Elderly patients > 65 years are more likely to experience bradycardia as well as hypotension.
To bolus or not to bolus?
Dexmedetomidine produces a biphasic response as illustrated here:
So what happens when you bolus?
IV boluses produce a temporary high peak plasma concentration resulting in transient hypertension and bradycardia, courtesy of the baroreceptor reflex. Higher maintenance doses also cause high peak plasma concentrations which are sustained with associated hypertension.
A few minutes after bolusing, plasma concentrations decrease and vasodilation occurs due to α-2 receptor activation in vascular endothelial cells. This results in hypotension with a MAP drop of roughly 13-27% from baseline.
Troubleshooting hemodynamic issues:
Helpful tips include avoiding IV boluses, reducing the dose of boluses, or increasing the time over which boluses are delivered (administer them over 20 minutes instead of 10 minutes). For maintenance dosing, titrating the infusion no more frequently than every 30 minutes may also reduce the incidence of hypotension.
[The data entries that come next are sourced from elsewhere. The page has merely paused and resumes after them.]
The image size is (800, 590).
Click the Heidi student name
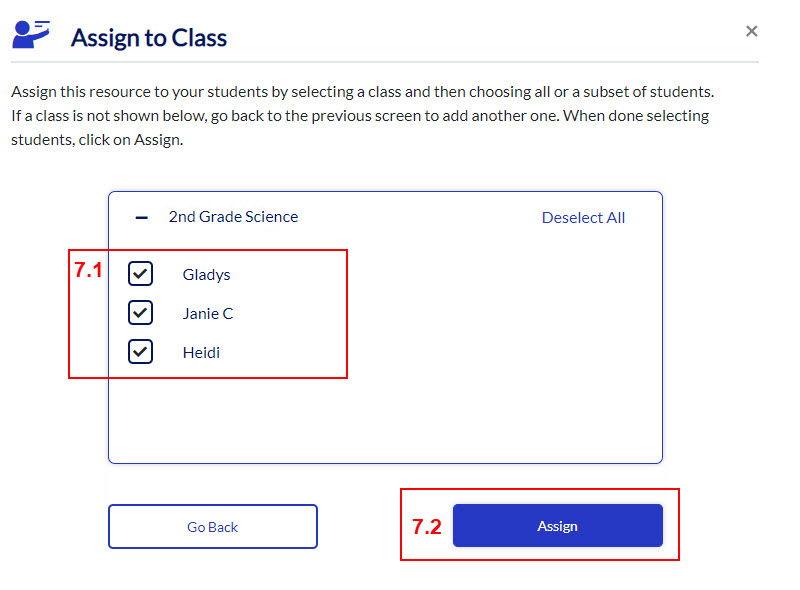pyautogui.click(x=201, y=353)
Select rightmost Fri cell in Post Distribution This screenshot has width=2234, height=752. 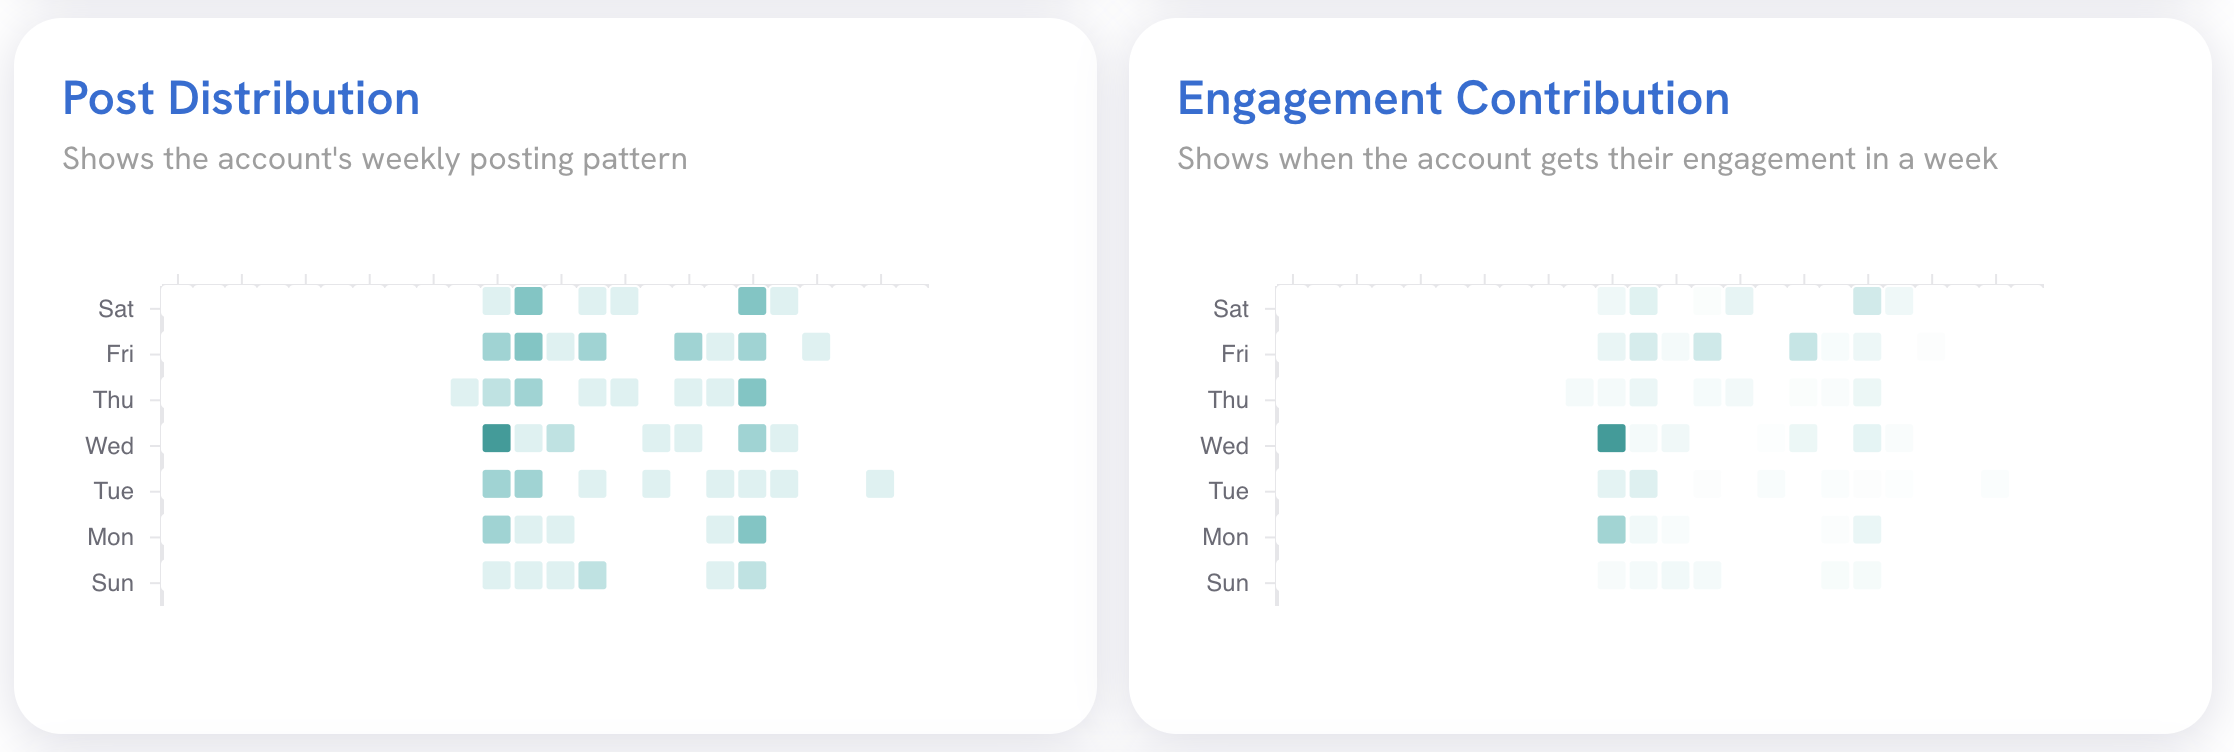[816, 347]
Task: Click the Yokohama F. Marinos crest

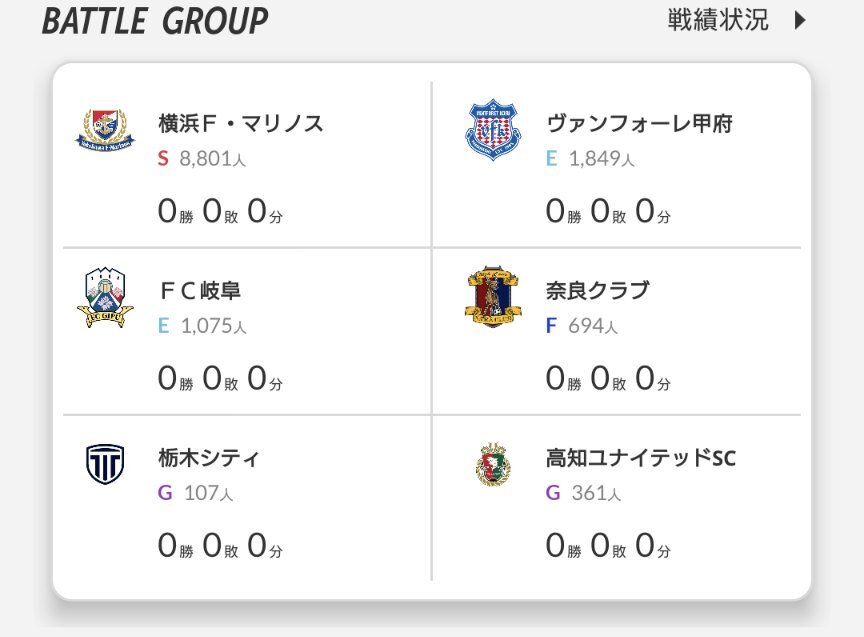Action: (105, 130)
These tips are of particular significance for cardiac patients who rely on their heart rate to provide an adequate cardiac output (remember CO = HR x SV); high peak plasma concentrations from IV boluses or high maintenance doses in these patients could be problematic.
- The incidence of hypotension and bradycardia with dexmedetomidine is 24-56% and 5-42% respectively.
- Based on one retrospective study, the predictors of dexmedetomidine-associated hypotension include increased age, higher APACHE II scores, history of CAD, and a lower baseline MAP.
- To reduce the risk of hemodynamic instability, avoid bolusing, particularly in cardiac patients; if you do still choose to bolus, reduce the dose or increase the time over which the bolus is delivered to 20 minutes. Lastly, titrate the infusion no more frequently than every 30 minutes to reduce the risk of hypotension.
Weerink M, Struys M, Hannivoort L, et al. Clinical Pharmacokinetics and Pharmacodynamics of Dexmedetomidine. Clin Pharmacokinet. 2017; 56: 893-913.
Gerlach A, Blais D, Jones G, et al. Predictors of Dexmedetomidine-Associated Hypotension in Critically Ill Patients. Int J Crit Illn Inj Sci. 2016; 6(3): 109-114.